-- Supplied material follows --
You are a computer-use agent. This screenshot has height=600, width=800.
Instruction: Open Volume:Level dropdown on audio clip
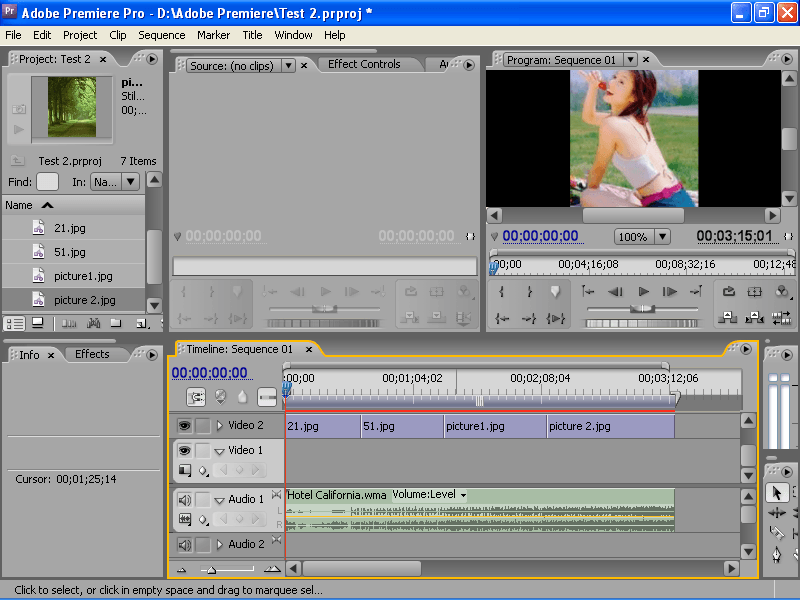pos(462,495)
-- Supplied material concluded --
-- Supplied material follows --
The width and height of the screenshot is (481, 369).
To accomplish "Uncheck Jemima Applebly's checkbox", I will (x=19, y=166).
-- Supplied material concluded --
Should a line in the material contain "height", copy it.

You are a computer-use agent. This screenshot has height=600, width=800.
The width and height of the screenshot is (481, 369).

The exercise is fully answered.